Review of Madhouse

Madhouse (2004)
6/10
Schizophrenics double the fun!
28 August 2005
Not a better location imaginable to shoot a horror than a mental institution and yet the last really good films revolving on asylums and murdering lunatics date from the 70's, with "Don't Look in the Basement" and "Dark Places". This new film "Madhouse" isn't exactly a masterpiece, neither, but still it's an admirable attempt that makes good use of the ominous clinic setting and even manages to throw in a scary sequence from time to time. Joshua Leonard (one of the twats that got famous after "The Blair Witch Project") stars as the ambitious and idealistic medicine student Clark Stevens, finishing his college years with an internship at the Cunningham Hall clinic. The facilities and methods there are extremely archaic and Clark begins to suspect the administrator, Dr. Franks, of sabotaging the curing processes of his patients. His investigation is interrupted when the clinic's head nurse is brutally murdered by an unknown psycho. With the help of cute nurse Sara and the mysterious patient in cell 44, Clark begins to uncover all the dark secrets of Cunningham Hall clinic.

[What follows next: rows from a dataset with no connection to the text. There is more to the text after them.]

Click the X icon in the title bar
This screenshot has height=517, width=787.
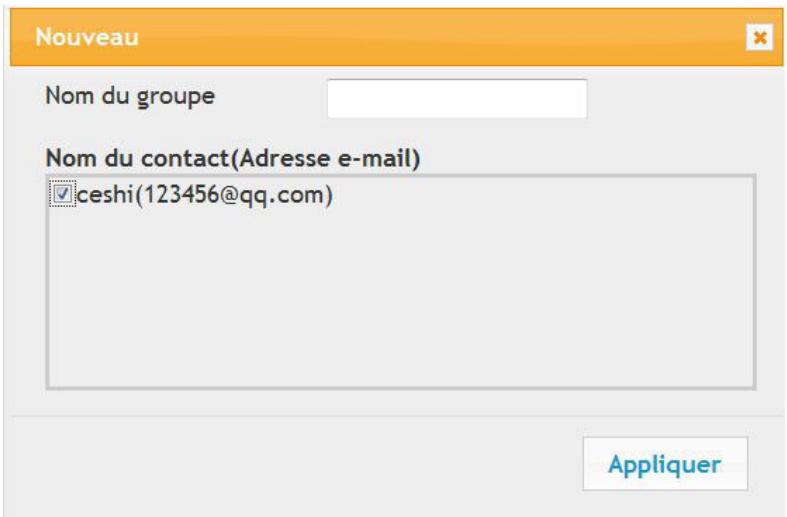[760, 38]

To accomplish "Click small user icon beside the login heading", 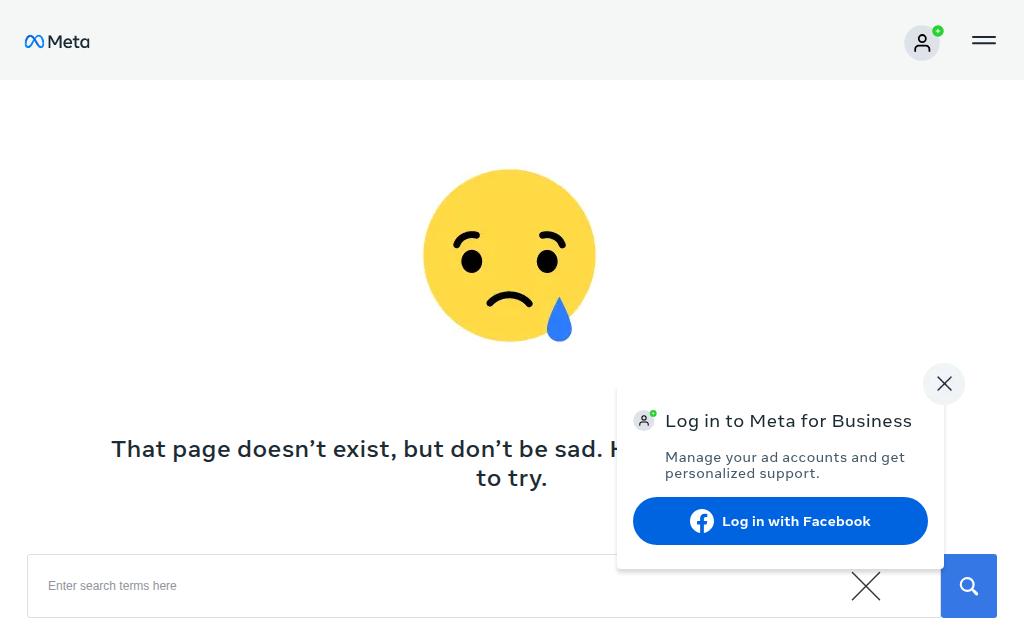I will (644, 420).
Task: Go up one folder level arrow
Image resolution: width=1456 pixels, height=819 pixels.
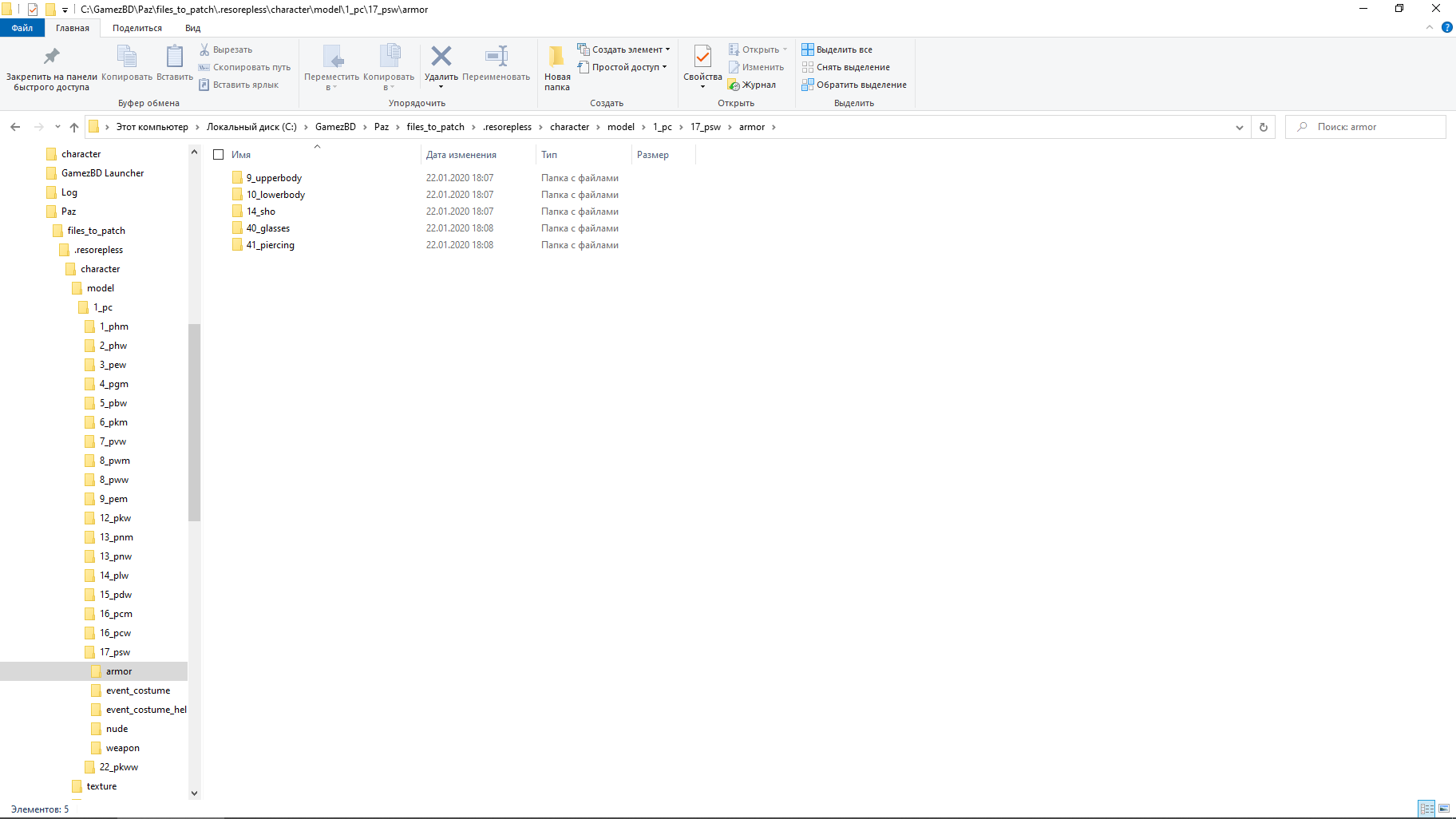Action: point(74,127)
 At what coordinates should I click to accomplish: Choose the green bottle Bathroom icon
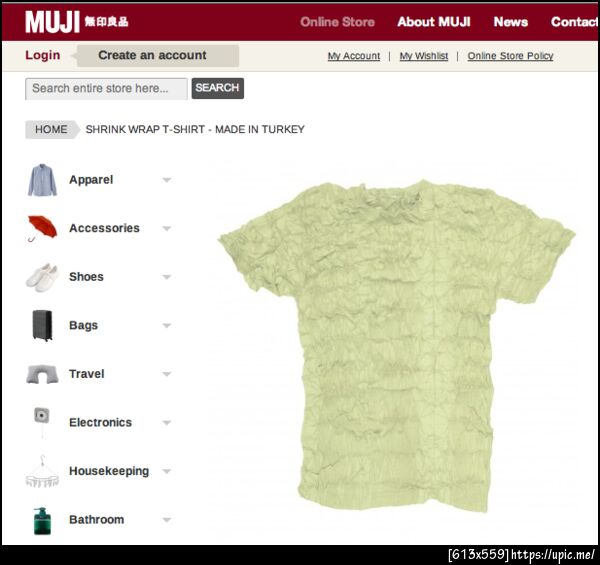click(x=42, y=521)
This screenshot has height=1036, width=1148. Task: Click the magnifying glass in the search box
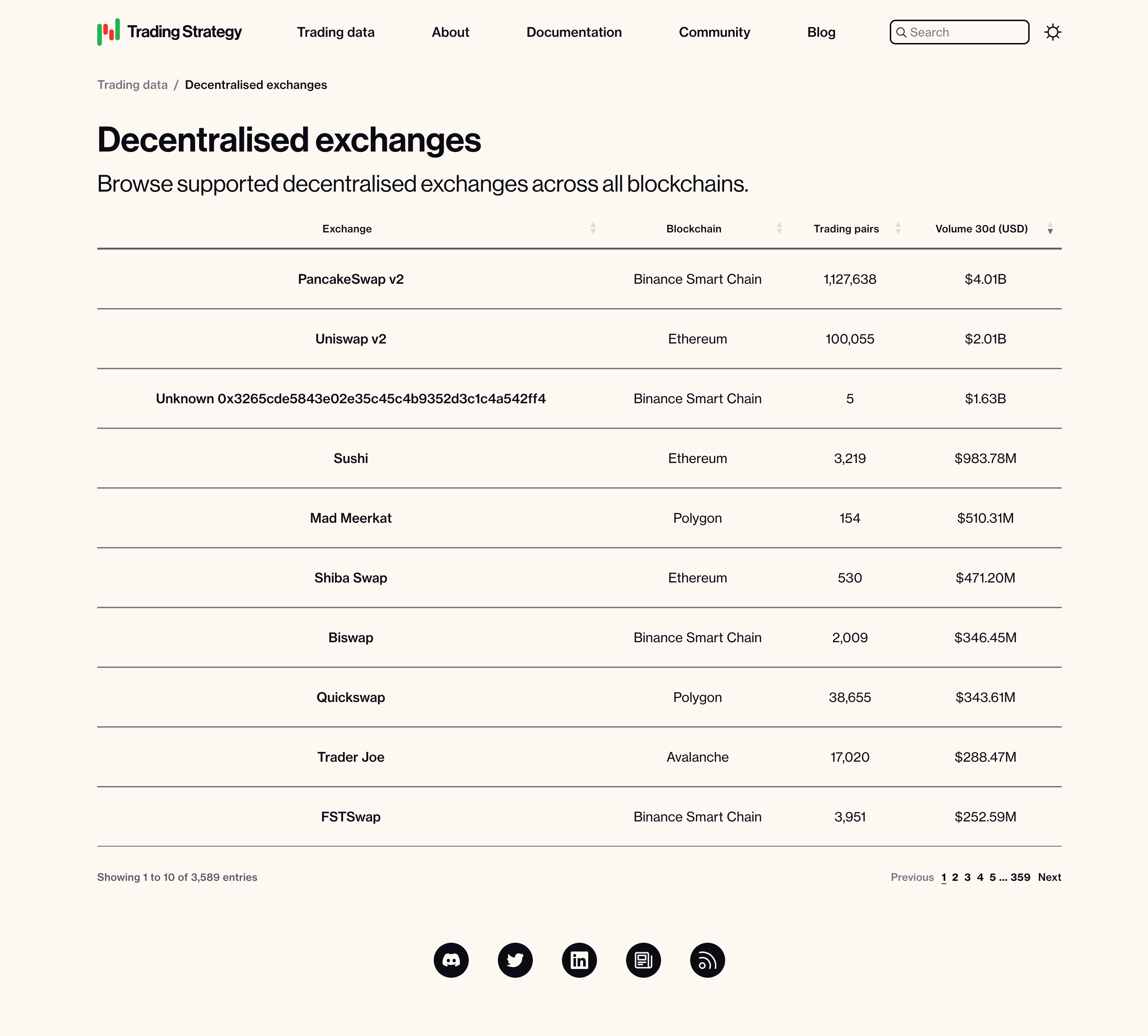(x=902, y=32)
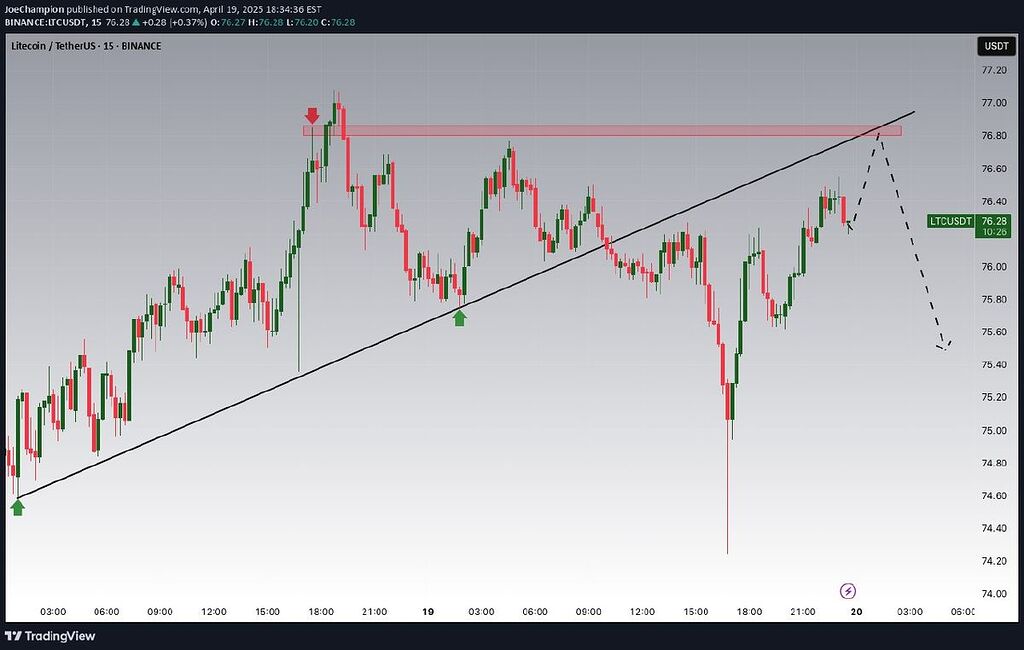This screenshot has height=650, width=1024.
Task: Click the date 20 time axis marker
Action: click(x=856, y=611)
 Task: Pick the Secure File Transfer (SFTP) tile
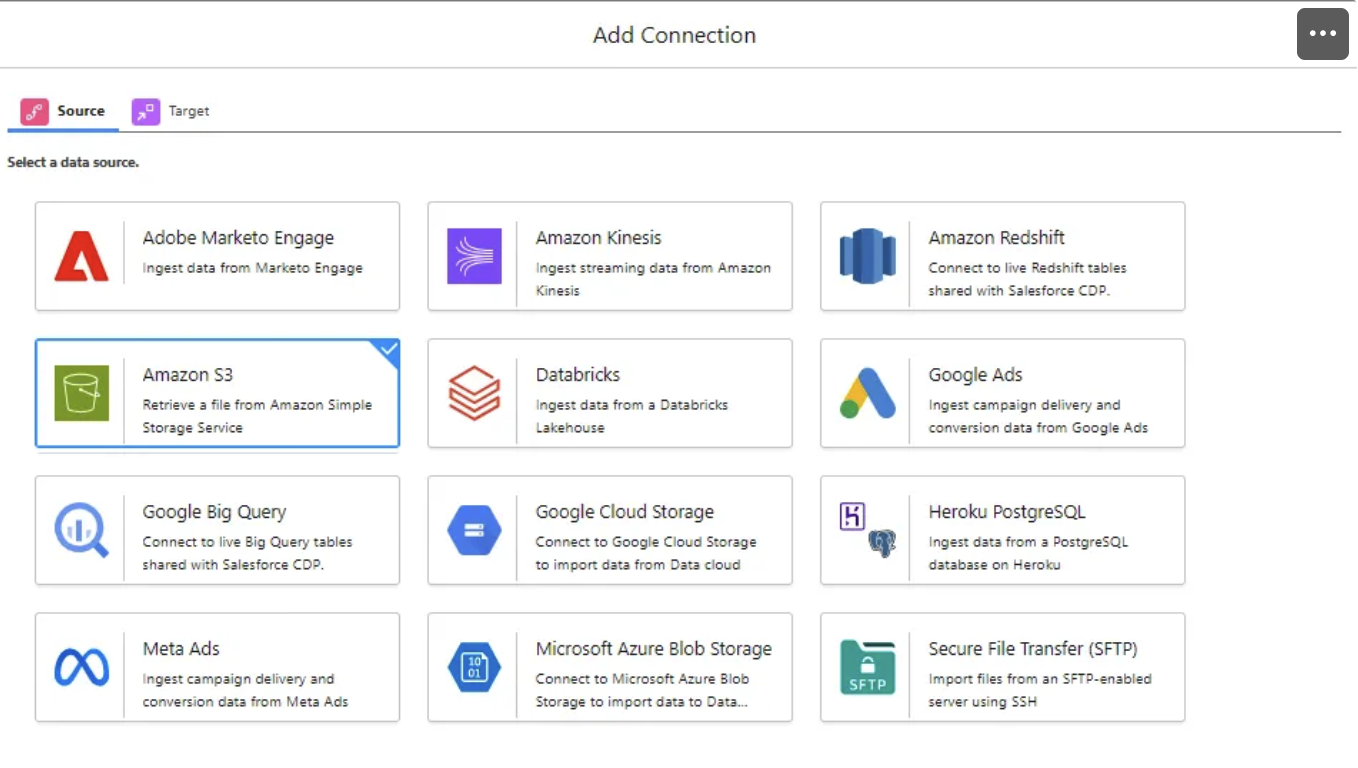point(1002,666)
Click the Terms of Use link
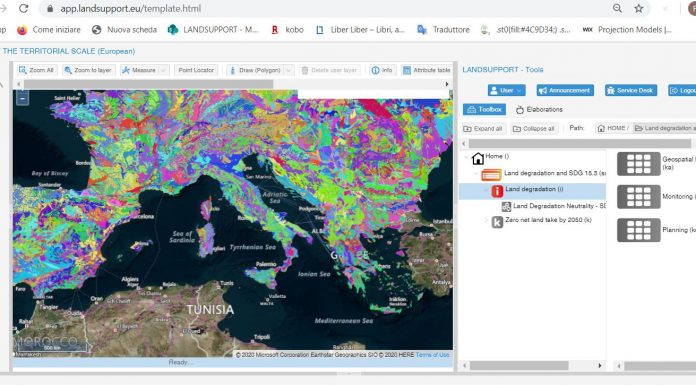The image size is (696, 385). (432, 355)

The first hour of "Madhouse" is pretty atmospheric with spooky introductions of the asylum's craziest patients (schizos, nymphs, savages etc...) and a rather impressive collection of typical surgery-tools (a lobotomy, anyone?). After that, however, the script totally stops to make sense and it desperately tries to trick you....without much success, though. The film isn't as gory as you might think but it does contain two or three very nasty sequences and they are effectively done. It could have been a better film but I'm not complaining about the end result too much. Worth a look.